Pipeline(memory=None,
         steps=[('scaler',
                 StandardScaler(copy=True, with_mean=True, with_std=True)),
                ('pca',
                 PCA(copy=True, iterated_power='auto', n_components=3,
                     random_state=None, svd_solver='auto', tol=0.0,
                     whiten=False)),
                ('dt',
                 DecisionTreeClassifier(class_weight=None, criterion='gini',
                                        max_depth=5, max_features=None,
                                        max_leaf_nodes=None,
                                        min_impurity_decrease=0.0,
                                        min_impurity_split=None,
                                        min_samples_leaf=1, min_samples_split=2,
                                        min_weight_fraction_leaf=0.0,
                                        presort=False, random_state=None,
                                        splitter='best'))],
         verbose=0)

In [16]:
# ----- Use the loaded model to predict unseen previously data -----
predictions = loaded_pipeline.predict(X_test)

# ----- Compare those predictions to the reality of things -----
answers = (loaded_pipeline.predict(X_test) == y_test)

# ----- Evaluate how many answers were correct -----
accuracy = round(100 * (sum(answers) / len(answers)), 2)
print(f"Accuracy of our model is: {accuracy}%")

Accuracy of our model is: 100.0%


Accuracy actually increased compared to the default one, but do not forget to consider that during the grid search only the training data was evaluated. And though in both cases models performed almost equally well, with the testing set; in reality, with a bigger data corpus the second model is likely to be much better in the long run. 

## Further

What this tutorial does not cosider, is cases when datasets are really huge and a need for data loaders might be present (something that would gradually load data into the pipeline, for both training and predictions) as well as how custom data transforming classes could be developed.

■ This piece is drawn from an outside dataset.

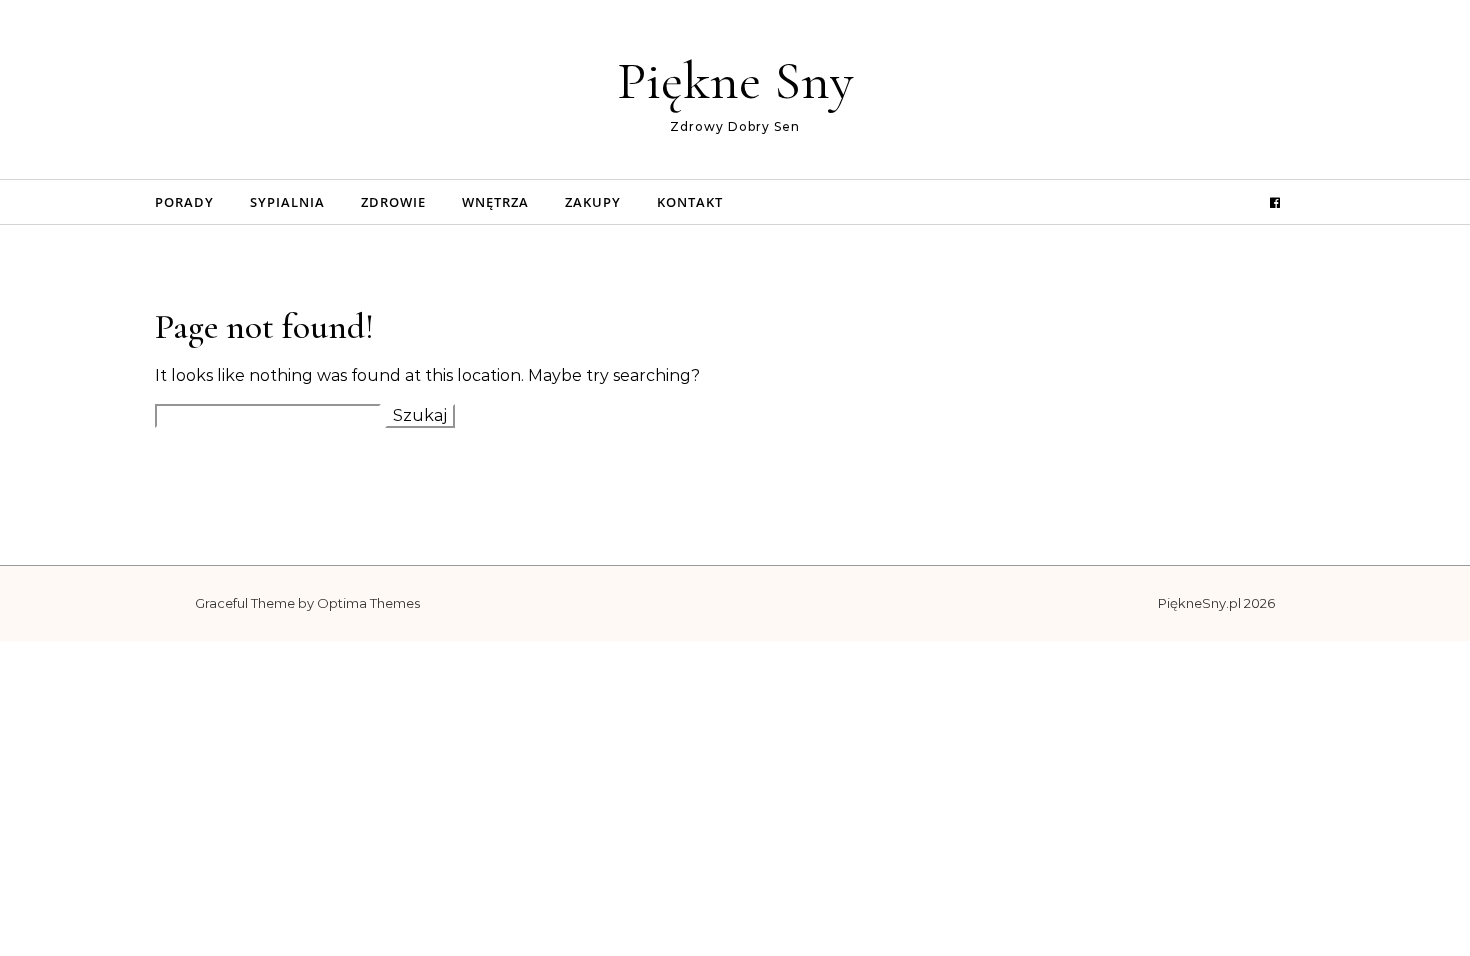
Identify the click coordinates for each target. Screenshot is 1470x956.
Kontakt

This is something that I wanted to keep out, to not make the tutorial confussing and make one of a more simple nature. But those aspects are definitelly something that are worth while to be considered in the future.

For now - I wanted to make something to share and for personal learning, as I noticed I've never actually worked with such approach to pipelines, that can in fact be quite beneficial and convenient for at least small scale applications. Bigger ones might in fact require a more sophisticated set of tools and skills.